In 1993, WMBB was one of several ABC affiliates that refused to clear the police procedural drama NYPD Blue, carrying syndicated sitcoms instead under the orders of the station's general manager, Hugh Roche, over indecency concerns. It only picked up the program at the start of 1997, when the TV Parental Guidelines came into force, along with the v-chip. Other than WLOX in Biloxi, Mississippi, which never carried the series, WMBB was the last ABC station to hold off on carrying the show.

In March 2000, WMBB became one of 13 stations in a package acquired by Media General worth $605 million. Later that year, Media General purchased the Jackson County Floridan newspaper. WMBB then established a Jackson County Bureau and used the resources of the Floridan to cover Jackson County as well. This caught the eye of the Federal Communications Commission (FCC) because of the common ownership of a newspaper and television station in the same market. With the sale of WMBB to Hoak Media, the issue became moot. By the time Media General sold the station, Media General was granted a permanent waiver by the FCC to operate both properties in the same market. Media General later divested all of their newspapers (with the exception of the Tampa Tribune) to Warren Buffett's World Media Holdings in June 2012.

On March 14, 2008, it was announced that Media General would sell the station (and then-sister KALB-TV in Alexandria, Louisiana) to Hoak Media. The deal was closed on July 16. At the time of the closing, WMBB was Hoak's only television station east of the Mississippi River. In July 2010, the station replaced its second digital subchannel broadcast of weather radar with This TV. That network originally aired on WBIF after that channel stopped airing content from the Retro Television Network (RTV). Its replacement was supposed to be WPGX-DT2 but this never made it to air.

On November 20, 2013, Hoak announced the sale of most of its stations, including WMBB, to Gray Television. Due to Gray's existing ownership of WJHG-TV and WECP-LD, Gray immediately placed the station, along with KREX-TV in Grand Junction, Colorado, up for sale to comply with FCC regulations. On December 19, Gray announced that the overlap properties, including WMBB, would be sold to Nexstar Broadcasting Group, for $37.5 million. The sale was completed on June 13, 2014. The deal made WMBB a sister station to Dothan's ABC affiliate, WDHN. On January 17, 2017, Nexstar completed its purchase of Media General, which reunited WMBB with most of its former Media General sister stations.

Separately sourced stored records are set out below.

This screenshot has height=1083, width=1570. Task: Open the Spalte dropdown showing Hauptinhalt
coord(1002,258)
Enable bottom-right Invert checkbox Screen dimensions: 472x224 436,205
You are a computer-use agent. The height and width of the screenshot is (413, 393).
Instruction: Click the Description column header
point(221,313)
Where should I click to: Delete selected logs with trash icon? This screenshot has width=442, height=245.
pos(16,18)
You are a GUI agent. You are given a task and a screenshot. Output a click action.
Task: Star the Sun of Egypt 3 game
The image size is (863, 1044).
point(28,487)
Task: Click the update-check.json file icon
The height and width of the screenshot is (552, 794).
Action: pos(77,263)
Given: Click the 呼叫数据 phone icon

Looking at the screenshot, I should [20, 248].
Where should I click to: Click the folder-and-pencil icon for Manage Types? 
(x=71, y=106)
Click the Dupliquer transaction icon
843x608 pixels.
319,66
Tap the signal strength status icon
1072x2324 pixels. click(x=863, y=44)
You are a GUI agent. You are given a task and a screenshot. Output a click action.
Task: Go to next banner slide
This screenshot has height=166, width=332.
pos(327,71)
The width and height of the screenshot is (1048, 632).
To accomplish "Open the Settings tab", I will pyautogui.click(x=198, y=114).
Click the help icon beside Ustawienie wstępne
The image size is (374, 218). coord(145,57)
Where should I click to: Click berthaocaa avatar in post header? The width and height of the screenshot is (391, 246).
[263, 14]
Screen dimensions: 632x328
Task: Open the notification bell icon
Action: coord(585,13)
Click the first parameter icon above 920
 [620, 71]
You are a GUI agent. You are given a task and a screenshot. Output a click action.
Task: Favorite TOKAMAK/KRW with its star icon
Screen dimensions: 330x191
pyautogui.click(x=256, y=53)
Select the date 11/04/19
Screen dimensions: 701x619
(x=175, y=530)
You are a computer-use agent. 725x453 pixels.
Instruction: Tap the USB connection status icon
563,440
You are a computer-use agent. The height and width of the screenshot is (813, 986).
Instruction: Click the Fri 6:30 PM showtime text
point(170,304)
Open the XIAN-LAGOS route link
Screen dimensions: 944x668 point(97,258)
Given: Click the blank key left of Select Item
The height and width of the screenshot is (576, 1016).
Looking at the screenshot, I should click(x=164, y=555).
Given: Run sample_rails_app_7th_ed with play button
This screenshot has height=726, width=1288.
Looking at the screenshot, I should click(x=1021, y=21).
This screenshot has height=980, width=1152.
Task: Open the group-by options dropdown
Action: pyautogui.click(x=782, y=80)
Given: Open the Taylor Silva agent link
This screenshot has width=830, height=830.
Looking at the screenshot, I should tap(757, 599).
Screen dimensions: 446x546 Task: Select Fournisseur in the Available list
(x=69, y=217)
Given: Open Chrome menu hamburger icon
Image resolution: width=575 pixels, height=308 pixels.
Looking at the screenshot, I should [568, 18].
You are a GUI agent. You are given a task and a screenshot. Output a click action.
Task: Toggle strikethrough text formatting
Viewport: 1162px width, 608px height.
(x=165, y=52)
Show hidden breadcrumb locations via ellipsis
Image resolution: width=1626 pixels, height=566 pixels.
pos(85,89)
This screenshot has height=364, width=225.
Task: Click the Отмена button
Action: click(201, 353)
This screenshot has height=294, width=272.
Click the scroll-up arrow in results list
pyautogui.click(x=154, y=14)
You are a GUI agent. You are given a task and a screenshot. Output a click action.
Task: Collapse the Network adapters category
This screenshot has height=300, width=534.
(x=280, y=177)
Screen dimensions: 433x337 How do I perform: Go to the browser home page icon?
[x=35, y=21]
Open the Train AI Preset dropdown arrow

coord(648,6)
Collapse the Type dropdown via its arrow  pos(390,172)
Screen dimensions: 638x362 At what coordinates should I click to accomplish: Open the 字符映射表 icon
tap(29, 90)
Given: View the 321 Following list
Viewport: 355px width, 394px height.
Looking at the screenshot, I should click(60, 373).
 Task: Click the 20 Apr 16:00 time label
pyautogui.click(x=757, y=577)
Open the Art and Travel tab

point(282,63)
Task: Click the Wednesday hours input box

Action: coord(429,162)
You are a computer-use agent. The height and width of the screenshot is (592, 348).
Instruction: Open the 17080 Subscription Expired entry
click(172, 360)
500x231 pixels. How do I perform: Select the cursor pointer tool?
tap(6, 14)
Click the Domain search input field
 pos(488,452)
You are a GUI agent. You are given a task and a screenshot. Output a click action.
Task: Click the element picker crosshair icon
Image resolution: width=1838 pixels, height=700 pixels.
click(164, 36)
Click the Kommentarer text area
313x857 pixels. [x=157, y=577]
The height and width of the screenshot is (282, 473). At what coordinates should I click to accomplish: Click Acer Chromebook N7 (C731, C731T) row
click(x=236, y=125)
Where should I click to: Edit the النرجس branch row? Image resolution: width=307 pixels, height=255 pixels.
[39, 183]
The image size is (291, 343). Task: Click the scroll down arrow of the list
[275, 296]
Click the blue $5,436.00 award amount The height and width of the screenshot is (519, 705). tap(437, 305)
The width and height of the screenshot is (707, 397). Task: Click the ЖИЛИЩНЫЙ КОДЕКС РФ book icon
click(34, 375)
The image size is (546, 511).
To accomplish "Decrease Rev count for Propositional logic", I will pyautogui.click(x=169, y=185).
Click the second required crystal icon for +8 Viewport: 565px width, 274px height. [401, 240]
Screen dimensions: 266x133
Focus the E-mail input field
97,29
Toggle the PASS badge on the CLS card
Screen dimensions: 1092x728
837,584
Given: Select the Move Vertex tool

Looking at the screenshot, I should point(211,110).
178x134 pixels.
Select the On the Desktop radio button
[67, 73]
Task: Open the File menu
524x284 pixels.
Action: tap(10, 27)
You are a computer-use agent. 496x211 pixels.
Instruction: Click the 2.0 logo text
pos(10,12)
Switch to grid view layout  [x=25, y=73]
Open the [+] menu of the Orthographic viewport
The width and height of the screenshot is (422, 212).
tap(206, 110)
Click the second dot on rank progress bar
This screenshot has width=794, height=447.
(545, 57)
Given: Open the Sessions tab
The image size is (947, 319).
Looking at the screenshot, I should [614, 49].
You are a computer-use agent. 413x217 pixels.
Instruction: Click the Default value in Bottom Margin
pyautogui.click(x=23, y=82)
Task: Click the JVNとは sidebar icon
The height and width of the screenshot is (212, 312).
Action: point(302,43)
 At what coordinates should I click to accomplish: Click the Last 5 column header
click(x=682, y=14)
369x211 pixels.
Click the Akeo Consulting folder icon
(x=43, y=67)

The station was knocked off the air on October 10, 2018, by Hurricane Michael.

==News operation==
WMBB made history during Hurricane Dennis in July 2005 when it became the first station in Panama City to broadcast live storm coverage over the internet. It was one of the first stations in the country to use Weather Services International's Titan forecasting tool (a 3D forecasting system which showed the collapse of the storm just before it struck Santa Rosa Island).

On July 21, 2011, WMBB announced on its Facebook page that it would add another newscast starting September 12, News 13 Midday, that runs from 11 a.m. until noon each weekday. This is actually a return to doing a news program during the midday time slot since the station used to produce a midday program until the late-1990s.

In February 2016, Tom Lewis returned to WMBB to become its news director. He was the primary anchor from the late 1980s until 2001, and left for rival station WJHG to become its primary anchor until 2014. He also served as its news director from 2005 to 2010.

On June 1, 2020, WMBB began producing an hour-long 9 p.m. weeknight newscast for Fox affiliate WPGX. The newscast ended on June 1, 2025.

==Technical information==

===Subchannels===
The station's signal is multiplexed:

Subchannels of WMBB
| Channel | Res. | Short name | Programming |
| 13.1 | 720p | WMBB-DT | ABC |
| 13.2 | 480i | CW Plus | The CW Plus |
| 13.3 | Laff | Laff |
| 13.4 | MYSTERY | Ion Mystery |

===Analog-to-digital conversion===
WMBB shut down its analog signal, over VHF channel 13, on June 12, 2009, the official date on which full-power television stations in the United States transitioned from analog to digital broadcasts under federal mandate. The station's digital signal relocated from its pre-transition UHF channel 19 to VHF channel 13.